Thursday, January 17, 2008

Filled The Pod Today


I am helping Provina, Inc. prototype their exciting home winemaking unit, the WinePod. I have been working with the Pod team for about a year, and this blog starts with my second ferment.

The first ferment, a 2006 Cabernet Sauvignon from the Windsor Oaks Vineyard in Sonoma County, turned out well. I was working with an early alpha WinePod unit, and while it worked acceptably I was able to find its limitations fairly quickly.

This year I am starting with another Cabernet, this time from the Rancho Sarco in the Coombsville region of Napa Valley. The vineyard is Clone 337 Cabernet on gently-sloped and well-drained soil with a permanent cover crop. Yields looked to be a high-quality 3 tons/acre and the berries were really tiny.

Part of the Rancho Sarco vineyard was harvested for Provina and delivered to Brehm Vineyards in Petaluma, where it was destemmed and crushed, packed into 6-gallon food-grade pails, and flash-frozen. Frozen fruit was delivered to my doorstep at 10:30 am on Friday 1/11/08. I left the pails in the winery to thaw over the weekend.
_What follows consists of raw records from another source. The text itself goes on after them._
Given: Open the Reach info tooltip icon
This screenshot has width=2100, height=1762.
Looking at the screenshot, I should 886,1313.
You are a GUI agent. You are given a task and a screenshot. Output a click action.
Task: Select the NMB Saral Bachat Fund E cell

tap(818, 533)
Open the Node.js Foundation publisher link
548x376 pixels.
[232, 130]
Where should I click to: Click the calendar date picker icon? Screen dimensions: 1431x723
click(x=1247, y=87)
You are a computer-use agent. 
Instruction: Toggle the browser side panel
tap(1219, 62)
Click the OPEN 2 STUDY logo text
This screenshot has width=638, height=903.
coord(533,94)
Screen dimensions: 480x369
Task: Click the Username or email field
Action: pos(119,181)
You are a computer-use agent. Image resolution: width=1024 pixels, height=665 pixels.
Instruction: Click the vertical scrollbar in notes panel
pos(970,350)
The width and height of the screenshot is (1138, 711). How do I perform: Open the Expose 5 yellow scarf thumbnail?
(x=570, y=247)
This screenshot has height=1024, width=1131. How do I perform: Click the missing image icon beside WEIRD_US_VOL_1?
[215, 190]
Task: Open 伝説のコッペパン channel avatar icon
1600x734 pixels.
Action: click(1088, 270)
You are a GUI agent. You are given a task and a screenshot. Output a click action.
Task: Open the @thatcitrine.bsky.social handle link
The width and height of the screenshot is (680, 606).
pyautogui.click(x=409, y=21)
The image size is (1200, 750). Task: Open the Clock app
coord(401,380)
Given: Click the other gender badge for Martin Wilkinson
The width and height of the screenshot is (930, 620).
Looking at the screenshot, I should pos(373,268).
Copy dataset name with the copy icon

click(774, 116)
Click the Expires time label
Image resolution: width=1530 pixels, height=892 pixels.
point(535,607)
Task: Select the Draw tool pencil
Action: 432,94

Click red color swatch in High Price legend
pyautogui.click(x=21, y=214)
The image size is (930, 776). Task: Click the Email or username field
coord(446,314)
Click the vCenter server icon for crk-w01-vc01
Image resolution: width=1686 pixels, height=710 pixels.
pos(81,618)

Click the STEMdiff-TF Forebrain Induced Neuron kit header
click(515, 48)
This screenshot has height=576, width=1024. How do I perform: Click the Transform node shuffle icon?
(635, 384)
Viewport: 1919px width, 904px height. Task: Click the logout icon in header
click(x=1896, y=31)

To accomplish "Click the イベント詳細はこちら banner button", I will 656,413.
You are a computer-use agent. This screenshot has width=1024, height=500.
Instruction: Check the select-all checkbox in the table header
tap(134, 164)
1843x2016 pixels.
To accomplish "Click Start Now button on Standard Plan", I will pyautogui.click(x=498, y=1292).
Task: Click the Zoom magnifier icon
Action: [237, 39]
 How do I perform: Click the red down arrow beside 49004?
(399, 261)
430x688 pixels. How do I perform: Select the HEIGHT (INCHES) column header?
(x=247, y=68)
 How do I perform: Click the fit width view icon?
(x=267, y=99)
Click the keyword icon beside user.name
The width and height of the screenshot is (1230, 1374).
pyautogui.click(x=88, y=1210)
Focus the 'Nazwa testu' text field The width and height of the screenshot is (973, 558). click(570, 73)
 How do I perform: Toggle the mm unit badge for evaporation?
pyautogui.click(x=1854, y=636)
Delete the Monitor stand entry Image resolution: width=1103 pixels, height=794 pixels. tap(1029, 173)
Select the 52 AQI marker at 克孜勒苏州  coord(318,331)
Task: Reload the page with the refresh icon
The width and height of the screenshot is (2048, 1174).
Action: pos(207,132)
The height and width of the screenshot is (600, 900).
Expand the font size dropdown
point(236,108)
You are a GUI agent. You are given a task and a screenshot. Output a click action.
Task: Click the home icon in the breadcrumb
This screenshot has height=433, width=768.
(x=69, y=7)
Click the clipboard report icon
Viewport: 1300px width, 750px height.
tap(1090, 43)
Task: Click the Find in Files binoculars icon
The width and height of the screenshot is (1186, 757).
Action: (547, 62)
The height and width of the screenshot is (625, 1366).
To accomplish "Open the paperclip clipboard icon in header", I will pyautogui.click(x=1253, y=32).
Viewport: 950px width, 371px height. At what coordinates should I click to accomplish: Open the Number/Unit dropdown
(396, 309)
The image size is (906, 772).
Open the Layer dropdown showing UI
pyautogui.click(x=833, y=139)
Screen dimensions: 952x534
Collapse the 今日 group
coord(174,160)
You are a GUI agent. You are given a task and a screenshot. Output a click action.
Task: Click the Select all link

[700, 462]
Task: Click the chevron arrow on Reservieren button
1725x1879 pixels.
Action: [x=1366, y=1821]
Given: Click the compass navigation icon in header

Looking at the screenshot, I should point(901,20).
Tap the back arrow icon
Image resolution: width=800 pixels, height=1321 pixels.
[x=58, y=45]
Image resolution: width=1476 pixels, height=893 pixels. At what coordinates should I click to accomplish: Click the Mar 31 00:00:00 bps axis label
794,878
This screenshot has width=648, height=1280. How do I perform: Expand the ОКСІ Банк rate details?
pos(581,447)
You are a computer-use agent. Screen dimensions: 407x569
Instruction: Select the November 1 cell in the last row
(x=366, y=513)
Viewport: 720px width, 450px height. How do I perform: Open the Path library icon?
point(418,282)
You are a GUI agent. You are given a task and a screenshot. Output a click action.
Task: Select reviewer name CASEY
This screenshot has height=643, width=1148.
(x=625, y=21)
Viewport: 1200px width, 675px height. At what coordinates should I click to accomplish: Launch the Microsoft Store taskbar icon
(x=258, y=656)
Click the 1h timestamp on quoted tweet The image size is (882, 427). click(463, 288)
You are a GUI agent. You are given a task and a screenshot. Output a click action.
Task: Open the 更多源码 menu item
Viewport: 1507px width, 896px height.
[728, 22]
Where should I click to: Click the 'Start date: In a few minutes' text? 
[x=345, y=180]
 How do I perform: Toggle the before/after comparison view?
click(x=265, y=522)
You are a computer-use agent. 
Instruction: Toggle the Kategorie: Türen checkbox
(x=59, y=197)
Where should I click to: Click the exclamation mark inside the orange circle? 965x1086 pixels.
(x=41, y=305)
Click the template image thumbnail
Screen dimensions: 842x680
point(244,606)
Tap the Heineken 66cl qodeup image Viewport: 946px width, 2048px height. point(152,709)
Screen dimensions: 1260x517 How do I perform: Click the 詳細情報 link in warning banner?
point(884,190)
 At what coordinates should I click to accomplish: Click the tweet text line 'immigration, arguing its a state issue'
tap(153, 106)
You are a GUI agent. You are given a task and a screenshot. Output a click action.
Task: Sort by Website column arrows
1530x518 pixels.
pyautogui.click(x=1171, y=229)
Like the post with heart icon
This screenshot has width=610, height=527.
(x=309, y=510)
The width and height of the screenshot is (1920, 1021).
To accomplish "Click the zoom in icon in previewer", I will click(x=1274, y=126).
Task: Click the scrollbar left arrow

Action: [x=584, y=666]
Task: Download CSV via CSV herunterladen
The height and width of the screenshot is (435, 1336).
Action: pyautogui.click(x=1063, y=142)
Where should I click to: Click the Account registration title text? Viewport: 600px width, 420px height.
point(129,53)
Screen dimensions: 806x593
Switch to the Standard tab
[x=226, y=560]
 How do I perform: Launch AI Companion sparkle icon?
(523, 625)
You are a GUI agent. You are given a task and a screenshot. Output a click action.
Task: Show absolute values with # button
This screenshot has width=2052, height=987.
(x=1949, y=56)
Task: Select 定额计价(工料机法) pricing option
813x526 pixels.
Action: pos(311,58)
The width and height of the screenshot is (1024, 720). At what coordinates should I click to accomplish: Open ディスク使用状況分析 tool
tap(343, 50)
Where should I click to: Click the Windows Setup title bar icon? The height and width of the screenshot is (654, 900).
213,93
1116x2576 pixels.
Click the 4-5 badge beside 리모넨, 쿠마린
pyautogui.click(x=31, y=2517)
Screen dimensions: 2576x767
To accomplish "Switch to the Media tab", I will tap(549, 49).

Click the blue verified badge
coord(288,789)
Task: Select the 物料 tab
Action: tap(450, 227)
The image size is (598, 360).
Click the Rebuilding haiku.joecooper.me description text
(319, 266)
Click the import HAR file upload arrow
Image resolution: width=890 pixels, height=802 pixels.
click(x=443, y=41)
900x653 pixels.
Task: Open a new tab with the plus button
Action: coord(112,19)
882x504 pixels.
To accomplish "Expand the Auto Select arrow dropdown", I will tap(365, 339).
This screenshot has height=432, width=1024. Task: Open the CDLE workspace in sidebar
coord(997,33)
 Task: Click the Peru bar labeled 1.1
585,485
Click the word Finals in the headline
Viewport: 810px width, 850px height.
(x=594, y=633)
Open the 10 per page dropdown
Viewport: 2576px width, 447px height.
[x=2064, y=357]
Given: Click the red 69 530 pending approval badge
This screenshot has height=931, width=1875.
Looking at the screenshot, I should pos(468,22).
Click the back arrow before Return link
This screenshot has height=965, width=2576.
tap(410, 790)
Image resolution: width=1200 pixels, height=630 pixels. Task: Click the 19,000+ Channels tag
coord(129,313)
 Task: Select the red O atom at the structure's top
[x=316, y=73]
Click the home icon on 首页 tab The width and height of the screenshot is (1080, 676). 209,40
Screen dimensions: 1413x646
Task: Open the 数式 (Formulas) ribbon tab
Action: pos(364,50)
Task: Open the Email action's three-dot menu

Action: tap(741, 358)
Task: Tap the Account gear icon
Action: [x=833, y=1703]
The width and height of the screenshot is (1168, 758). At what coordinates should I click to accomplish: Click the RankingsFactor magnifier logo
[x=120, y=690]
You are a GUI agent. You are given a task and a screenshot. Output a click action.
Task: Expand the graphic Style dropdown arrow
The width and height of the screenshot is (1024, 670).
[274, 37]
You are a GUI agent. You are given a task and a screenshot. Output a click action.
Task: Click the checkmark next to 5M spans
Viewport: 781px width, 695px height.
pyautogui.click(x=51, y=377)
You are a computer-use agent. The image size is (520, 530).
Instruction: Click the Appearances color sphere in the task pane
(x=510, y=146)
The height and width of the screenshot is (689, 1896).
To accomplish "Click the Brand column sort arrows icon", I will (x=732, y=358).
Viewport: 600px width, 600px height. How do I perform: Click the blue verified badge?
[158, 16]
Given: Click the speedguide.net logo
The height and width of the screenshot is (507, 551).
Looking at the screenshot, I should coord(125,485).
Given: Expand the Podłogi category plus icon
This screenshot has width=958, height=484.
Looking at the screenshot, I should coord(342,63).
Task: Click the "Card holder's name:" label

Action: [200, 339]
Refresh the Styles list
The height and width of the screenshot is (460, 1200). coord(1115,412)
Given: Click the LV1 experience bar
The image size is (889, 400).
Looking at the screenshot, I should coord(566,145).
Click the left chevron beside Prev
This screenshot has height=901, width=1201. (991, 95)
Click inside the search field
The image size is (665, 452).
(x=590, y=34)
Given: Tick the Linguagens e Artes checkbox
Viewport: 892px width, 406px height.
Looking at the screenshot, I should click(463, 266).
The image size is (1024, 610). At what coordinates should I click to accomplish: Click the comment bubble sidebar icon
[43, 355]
Greg Snell, president of Provina, delivered a new WinePod to me on Tuesday 1/15/08. This beta unit showed really significant re-engineering compared to the alpha prototype from last year! Greg also brought along the WinePod starter kit, which includes basic labware and a set of wine additives sized for the Pod, including: sulfur dioxide granules, tartaric acid, yeast nutrients, yeast, oak cubes, and malolactic bacteria. Excellent!

Today I took the stretch wrap off the thawed pails of fruit and opened them with the handy pail key included in the starter kit. The first thing I noted was that the pails were much cleaner on the outside than last year – a very good thing in terms of keeping the fruit from growing spoilage organisms.

I sanitized the WinePod before filling it – I cheated a little and used my ozone generator insead of the "Star-San" included in the starter kit. When I transferred the crushed fruit from the pails to the unit I added about 10 grams of Efferbaktol - the safe and clean sulfur dioxide preparation provided.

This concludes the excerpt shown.